═══ Working data

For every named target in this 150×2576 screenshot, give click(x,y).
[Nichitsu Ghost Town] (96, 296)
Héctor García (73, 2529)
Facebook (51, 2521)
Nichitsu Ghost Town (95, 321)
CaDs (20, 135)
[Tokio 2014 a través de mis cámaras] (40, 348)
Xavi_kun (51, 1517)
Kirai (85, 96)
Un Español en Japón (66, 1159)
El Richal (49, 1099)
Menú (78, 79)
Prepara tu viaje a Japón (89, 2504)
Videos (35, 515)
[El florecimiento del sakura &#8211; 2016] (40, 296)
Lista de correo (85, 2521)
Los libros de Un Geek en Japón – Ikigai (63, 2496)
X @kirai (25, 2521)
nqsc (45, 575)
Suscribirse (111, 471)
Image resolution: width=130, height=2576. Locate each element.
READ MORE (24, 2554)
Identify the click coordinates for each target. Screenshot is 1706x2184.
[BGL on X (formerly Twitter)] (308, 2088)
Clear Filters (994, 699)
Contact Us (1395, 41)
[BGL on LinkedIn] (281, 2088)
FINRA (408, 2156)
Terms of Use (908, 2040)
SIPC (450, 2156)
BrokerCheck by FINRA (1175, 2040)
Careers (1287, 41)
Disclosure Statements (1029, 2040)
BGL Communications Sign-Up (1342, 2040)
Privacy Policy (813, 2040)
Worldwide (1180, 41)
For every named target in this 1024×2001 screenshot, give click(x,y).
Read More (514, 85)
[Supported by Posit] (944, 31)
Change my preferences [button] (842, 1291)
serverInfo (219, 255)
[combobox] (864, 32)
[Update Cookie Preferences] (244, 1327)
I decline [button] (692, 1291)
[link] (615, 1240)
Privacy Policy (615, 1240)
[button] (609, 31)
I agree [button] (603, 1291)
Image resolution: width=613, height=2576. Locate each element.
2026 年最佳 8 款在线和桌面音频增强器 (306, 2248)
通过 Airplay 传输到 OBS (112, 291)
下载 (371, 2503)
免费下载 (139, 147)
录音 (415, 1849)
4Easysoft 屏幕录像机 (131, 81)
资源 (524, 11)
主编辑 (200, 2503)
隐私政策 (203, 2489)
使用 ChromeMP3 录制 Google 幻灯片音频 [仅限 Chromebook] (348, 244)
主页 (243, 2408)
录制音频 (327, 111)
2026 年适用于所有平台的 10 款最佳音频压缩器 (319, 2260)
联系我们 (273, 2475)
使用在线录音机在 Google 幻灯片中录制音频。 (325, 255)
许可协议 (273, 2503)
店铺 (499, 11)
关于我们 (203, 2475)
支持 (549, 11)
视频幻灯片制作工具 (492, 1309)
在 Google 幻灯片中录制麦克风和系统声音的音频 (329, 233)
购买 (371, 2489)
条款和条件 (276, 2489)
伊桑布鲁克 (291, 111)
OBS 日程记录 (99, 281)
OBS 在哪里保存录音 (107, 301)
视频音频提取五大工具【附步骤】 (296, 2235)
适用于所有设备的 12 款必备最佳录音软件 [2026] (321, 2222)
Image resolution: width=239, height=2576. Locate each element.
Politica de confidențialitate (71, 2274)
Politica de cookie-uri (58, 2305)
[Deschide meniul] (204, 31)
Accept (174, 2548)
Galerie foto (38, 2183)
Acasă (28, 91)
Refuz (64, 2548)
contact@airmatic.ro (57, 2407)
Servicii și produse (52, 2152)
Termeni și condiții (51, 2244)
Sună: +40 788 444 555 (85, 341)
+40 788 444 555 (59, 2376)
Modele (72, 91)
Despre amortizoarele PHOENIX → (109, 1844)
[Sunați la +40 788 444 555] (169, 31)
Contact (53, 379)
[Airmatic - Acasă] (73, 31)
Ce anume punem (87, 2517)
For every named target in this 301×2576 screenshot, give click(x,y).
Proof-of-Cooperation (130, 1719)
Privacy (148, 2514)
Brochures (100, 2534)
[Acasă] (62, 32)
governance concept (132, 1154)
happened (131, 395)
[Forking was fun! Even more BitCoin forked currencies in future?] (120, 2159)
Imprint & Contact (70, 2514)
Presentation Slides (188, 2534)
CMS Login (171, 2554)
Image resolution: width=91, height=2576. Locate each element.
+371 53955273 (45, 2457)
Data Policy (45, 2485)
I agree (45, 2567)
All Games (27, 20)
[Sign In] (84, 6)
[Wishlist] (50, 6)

══════

How many lines in the entries above include the string "every"? Please answer with that number and nothing more.

3